- Do this -
Can you copy every one of the rows below word for word, without changing anything?

- Dataset entries -
┌──

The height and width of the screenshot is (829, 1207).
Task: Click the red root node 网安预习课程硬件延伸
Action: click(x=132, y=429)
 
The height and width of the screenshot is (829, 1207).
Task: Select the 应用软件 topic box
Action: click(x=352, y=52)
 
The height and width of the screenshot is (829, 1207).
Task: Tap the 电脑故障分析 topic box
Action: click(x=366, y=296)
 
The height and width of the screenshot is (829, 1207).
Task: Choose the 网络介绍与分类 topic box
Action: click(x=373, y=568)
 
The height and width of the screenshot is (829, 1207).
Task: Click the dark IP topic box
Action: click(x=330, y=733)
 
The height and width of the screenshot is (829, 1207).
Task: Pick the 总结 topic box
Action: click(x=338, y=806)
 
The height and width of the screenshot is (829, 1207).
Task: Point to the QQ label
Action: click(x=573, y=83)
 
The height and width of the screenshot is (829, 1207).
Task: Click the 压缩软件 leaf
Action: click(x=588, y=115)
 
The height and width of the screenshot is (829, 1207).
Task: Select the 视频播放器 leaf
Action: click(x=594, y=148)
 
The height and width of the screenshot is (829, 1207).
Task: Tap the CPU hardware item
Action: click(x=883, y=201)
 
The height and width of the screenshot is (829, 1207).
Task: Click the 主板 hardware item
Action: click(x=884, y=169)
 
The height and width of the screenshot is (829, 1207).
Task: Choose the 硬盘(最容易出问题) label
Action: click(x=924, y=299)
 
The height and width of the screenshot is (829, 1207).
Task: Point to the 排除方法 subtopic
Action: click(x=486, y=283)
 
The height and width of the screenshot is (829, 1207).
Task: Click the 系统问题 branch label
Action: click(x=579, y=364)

└──

- Answer to this problem -
The height and width of the screenshot is (829, 1207).
Task: Click the red root node 网安预习课程硬件延伸
Action: click(x=132, y=429)
 
The height and width of the screenshot is (829, 1207).
Task: Select the 应用软件 topic box
Action: click(x=352, y=52)
 
The height and width of the screenshot is (829, 1207).
Task: Tap the 电脑故障分析 topic box
Action: click(x=366, y=296)
 
The height and width of the screenshot is (829, 1207).
Task: Choose the 网络介绍与分类 topic box
Action: click(x=373, y=568)
 
The height and width of the screenshot is (829, 1207).
Task: Click the dark IP topic box
Action: click(x=330, y=733)
 
The height and width of the screenshot is (829, 1207).
Task: Pick the 总结 topic box
Action: click(x=338, y=806)
 
The height and width of the screenshot is (829, 1207).
Task: Point to the QQ label
Action: click(x=573, y=83)
 
The height and width of the screenshot is (829, 1207).
Task: Click the 压缩软件 leaf
Action: click(x=588, y=115)
 
The height and width of the screenshot is (829, 1207).
Task: Select the 视频播放器 leaf
Action: click(x=594, y=148)
 
The height and width of the screenshot is (829, 1207).
Task: Tap the CPU hardware item
Action: click(x=883, y=201)
 
The height and width of the screenshot is (829, 1207).
Task: Click the 主板 hardware item
Action: click(x=884, y=169)
 
The height and width of the screenshot is (829, 1207).
Task: Choose the 硬盘(最容易出问题) label
Action: click(x=924, y=299)
 
The height and width of the screenshot is (829, 1207).
Task: Point to the 排除方法 subtopic
Action: click(x=486, y=283)
 
The height and width of the screenshot is (829, 1207).
Task: Click the 系统问题 branch label
Action: click(x=579, y=364)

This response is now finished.